[Rows from the dataset]

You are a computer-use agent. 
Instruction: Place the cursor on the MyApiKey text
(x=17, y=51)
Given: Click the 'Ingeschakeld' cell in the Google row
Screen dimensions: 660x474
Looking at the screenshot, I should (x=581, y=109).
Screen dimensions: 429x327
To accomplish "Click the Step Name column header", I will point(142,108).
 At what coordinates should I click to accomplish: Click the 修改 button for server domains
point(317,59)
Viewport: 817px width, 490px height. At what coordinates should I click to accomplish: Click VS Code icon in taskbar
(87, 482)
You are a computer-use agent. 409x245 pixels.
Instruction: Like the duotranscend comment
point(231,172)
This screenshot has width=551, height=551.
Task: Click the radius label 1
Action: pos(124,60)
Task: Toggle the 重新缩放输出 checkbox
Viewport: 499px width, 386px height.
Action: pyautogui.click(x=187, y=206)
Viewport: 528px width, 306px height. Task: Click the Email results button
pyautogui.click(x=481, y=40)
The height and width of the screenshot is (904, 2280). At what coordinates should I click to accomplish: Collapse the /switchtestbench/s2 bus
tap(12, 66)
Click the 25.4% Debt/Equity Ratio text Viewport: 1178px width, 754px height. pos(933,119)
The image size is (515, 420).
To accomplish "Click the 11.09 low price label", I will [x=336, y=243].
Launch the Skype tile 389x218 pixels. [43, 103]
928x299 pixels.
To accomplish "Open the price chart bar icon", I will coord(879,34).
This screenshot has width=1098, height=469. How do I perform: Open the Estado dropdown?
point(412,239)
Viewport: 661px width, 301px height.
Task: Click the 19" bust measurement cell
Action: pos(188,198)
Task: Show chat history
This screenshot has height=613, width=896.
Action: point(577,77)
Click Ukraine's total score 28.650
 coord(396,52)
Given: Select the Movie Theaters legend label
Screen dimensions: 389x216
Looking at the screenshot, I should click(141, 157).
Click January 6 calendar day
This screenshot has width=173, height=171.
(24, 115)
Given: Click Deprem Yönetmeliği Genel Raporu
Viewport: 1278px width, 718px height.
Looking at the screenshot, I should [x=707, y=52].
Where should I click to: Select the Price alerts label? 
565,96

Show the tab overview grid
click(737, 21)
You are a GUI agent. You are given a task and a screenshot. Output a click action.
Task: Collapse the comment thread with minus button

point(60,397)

EXERCISE DETAILS> How many lines in the records above contain the string "Collapse", matching case? Give only the number.

RESPONSE TO THIS EXERCISE> 2